— Start Input for this task —

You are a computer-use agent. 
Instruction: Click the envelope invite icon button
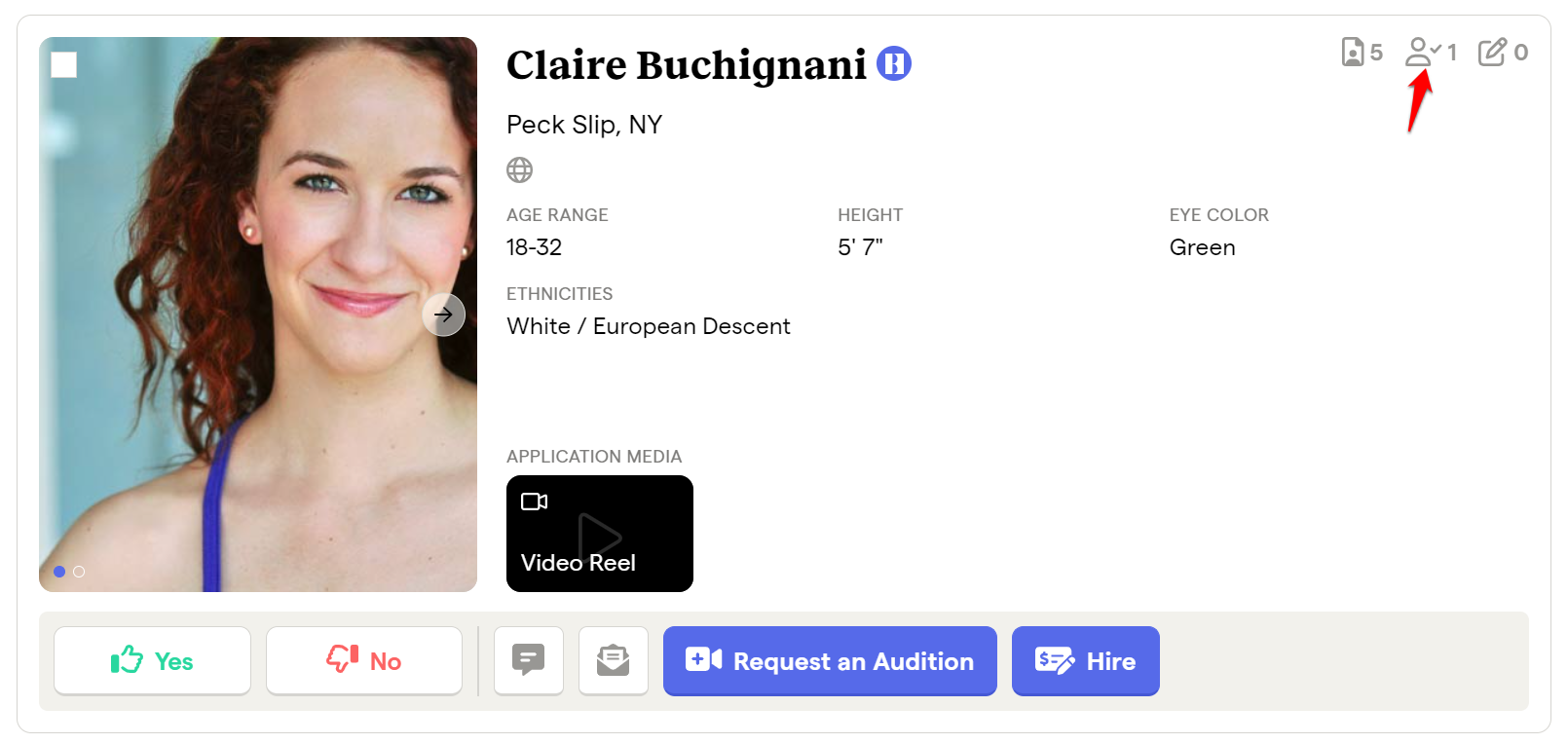[614, 660]
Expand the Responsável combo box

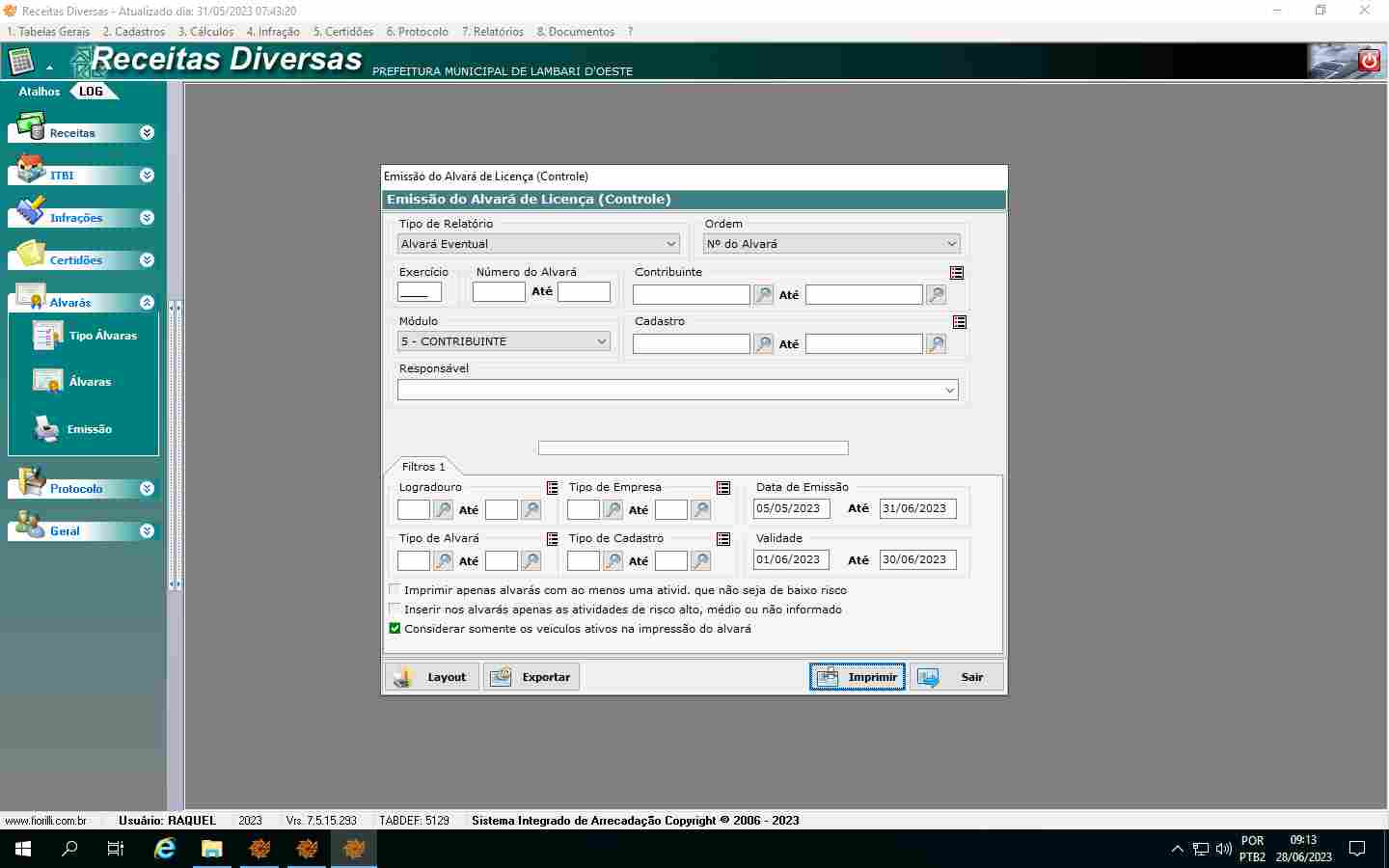(x=949, y=391)
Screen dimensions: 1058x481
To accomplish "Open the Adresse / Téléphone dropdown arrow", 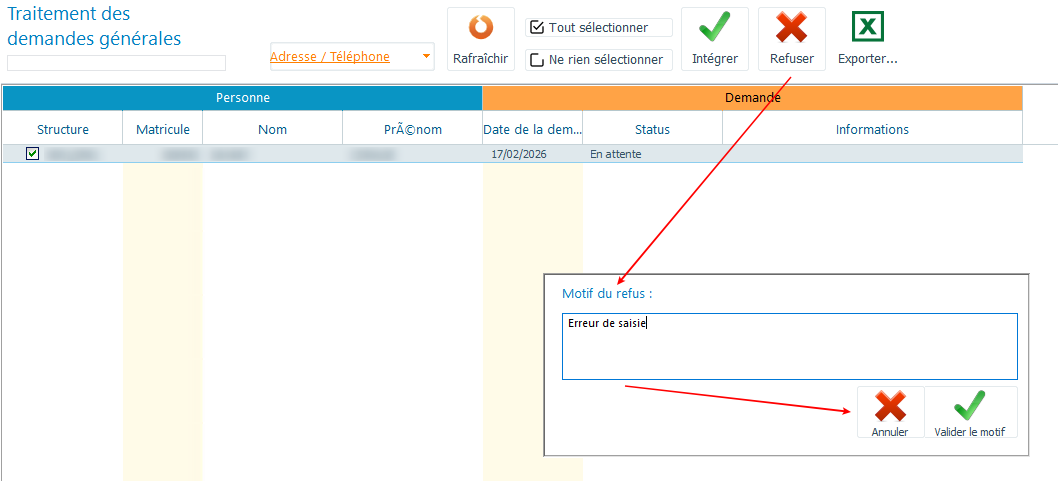I will point(426,57).
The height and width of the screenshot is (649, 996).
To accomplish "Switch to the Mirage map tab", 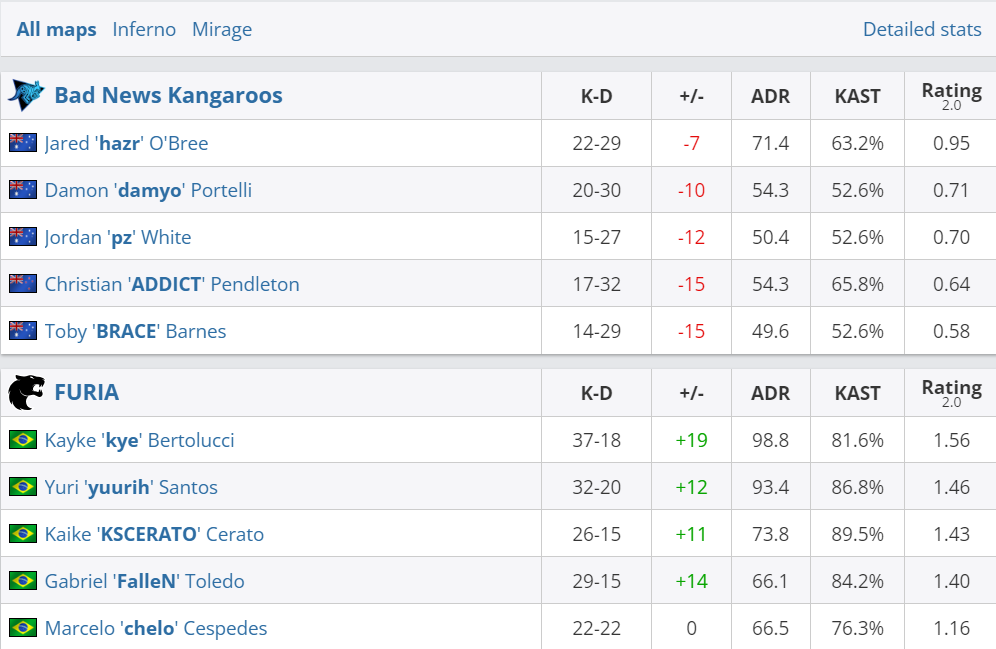I will tap(222, 29).
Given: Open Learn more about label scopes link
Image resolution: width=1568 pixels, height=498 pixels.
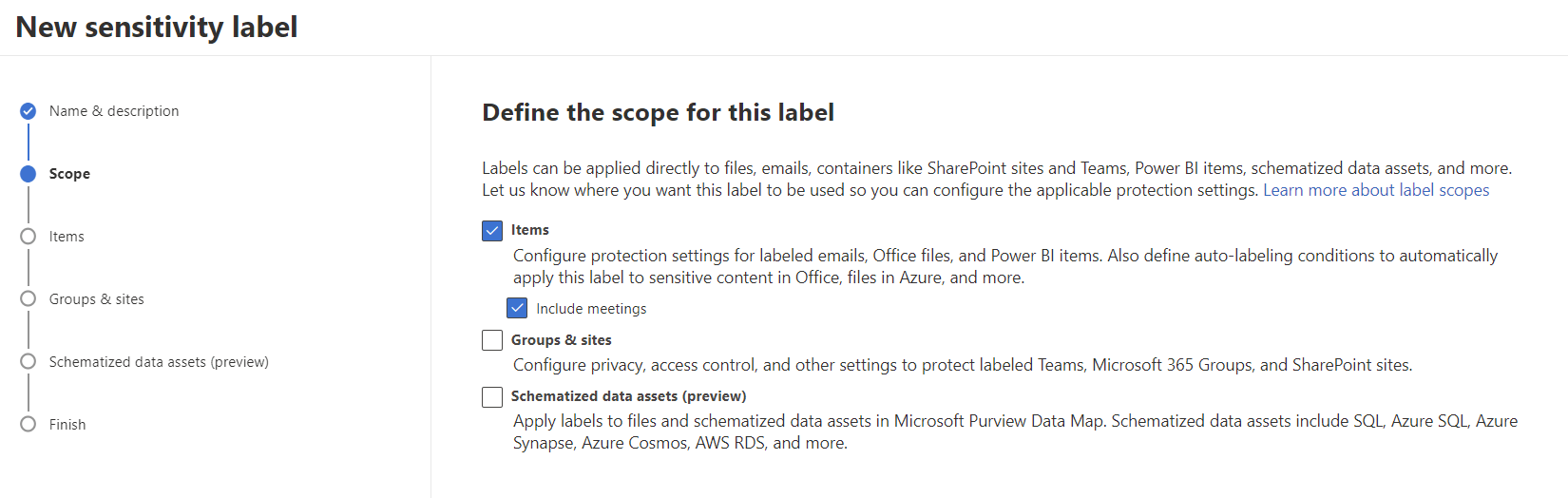Looking at the screenshot, I should [x=1375, y=190].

— End Input for this task —

### [Goal]
Please return the lines exactly, starting at the line containing "Given: Open Learn" and ending at the final line, and leave the pictures out of your answer.

### [Final answer]
Given: Open Learn more about label scopes link
Image resolution: width=1568 pixels, height=498 pixels.
Looking at the screenshot, I should [x=1375, y=190].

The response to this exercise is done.